De creatura ('On Creation') is an 83-line Latin polystichic poem by the seventh- to eighth-century Anglo-Saxon poet Aldhelm and an important text among Anglo-Saxon riddles. The poem seeks to express the wondrous diversity of creation, usually by drawing vivid contrasts between different natural phenomena, one of which is usually physically higher and more magnificent, and one of which is usually physically lower and more mundane.
De creatura is one of two of Aldhelm's riddles known to have been translated into Old English (the other being the Leiden Riddle): a fairly close but expansive, albeit now fragmentary, translation survives as the 108-line Riddle 40 of the Exeter Book (according to the numbering of the Anglo-Saxon Poetic Records). This was itself shortened and reworked as the ten-line Riddle 66, and adapted even further as the now largely lost, presently six-line Riddle 94, both also found in the Exeter Book. These riddles stand as a rare example of an Old English poem surviving in multiple copies. [1]
De creatura is the culminatory hundredth poem of Aldhelm's collection of verse riddles, known as the Enigmata, and also much the longest. The Enigmata survive included in his work on Latin poetics, the Epistola ad Acircium (presumably composed during the reign of its apparent addressee, Aldfrith of Northumbria, 685-704/5). Many of the Enigmata are based on the riddles of Symphosius. Not, however, De creatura.

## WHAT IS NEEDED
Please list every Exeter Book riddle that the text on De creatura identifies by number.

## LISTING
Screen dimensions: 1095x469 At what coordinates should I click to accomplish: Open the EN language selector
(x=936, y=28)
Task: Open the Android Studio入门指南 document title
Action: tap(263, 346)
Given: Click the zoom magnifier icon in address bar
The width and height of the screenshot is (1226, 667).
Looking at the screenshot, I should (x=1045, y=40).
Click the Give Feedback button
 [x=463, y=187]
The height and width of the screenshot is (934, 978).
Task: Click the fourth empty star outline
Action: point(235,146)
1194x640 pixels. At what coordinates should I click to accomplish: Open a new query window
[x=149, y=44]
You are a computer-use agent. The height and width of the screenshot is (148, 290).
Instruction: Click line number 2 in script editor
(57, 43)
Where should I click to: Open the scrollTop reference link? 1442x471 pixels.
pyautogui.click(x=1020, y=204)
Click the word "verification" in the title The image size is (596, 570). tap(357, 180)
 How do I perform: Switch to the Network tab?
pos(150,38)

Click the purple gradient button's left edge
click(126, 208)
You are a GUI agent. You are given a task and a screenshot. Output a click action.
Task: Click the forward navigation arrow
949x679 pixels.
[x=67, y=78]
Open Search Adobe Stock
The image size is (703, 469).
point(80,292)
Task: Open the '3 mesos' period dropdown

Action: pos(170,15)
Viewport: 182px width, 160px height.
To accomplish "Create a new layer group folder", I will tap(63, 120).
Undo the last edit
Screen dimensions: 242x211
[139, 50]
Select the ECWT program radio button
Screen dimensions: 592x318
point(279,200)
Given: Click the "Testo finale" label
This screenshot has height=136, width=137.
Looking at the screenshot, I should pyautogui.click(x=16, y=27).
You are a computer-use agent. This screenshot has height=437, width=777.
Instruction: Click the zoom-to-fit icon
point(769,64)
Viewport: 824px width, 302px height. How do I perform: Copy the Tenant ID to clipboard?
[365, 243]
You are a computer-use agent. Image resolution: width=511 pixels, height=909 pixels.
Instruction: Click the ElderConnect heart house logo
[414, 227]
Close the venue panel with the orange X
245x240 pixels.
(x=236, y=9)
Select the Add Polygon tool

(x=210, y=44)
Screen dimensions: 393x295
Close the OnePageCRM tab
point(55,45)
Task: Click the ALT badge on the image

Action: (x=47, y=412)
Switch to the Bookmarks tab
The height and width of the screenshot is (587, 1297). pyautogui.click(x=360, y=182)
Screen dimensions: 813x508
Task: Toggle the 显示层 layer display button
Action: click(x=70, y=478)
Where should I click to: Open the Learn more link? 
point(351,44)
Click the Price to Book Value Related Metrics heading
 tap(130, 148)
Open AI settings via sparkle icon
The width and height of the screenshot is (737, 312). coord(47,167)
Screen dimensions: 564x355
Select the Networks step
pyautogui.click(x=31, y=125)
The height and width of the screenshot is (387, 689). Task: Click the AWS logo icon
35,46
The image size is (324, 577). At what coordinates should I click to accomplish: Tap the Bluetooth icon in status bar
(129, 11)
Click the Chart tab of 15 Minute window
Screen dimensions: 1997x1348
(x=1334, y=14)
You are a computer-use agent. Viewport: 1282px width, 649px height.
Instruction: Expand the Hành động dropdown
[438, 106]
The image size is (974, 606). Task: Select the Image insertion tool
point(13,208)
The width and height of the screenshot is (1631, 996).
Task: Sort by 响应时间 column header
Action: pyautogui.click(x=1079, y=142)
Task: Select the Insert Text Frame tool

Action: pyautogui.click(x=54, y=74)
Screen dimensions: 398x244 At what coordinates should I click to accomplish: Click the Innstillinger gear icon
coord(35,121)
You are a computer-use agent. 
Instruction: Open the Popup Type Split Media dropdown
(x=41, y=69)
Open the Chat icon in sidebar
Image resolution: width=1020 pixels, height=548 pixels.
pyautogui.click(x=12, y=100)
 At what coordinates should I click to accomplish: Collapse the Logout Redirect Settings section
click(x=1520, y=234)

## RESULT FOR THIS EXERCISE
Riddle 40, Riddle 66, Riddle 94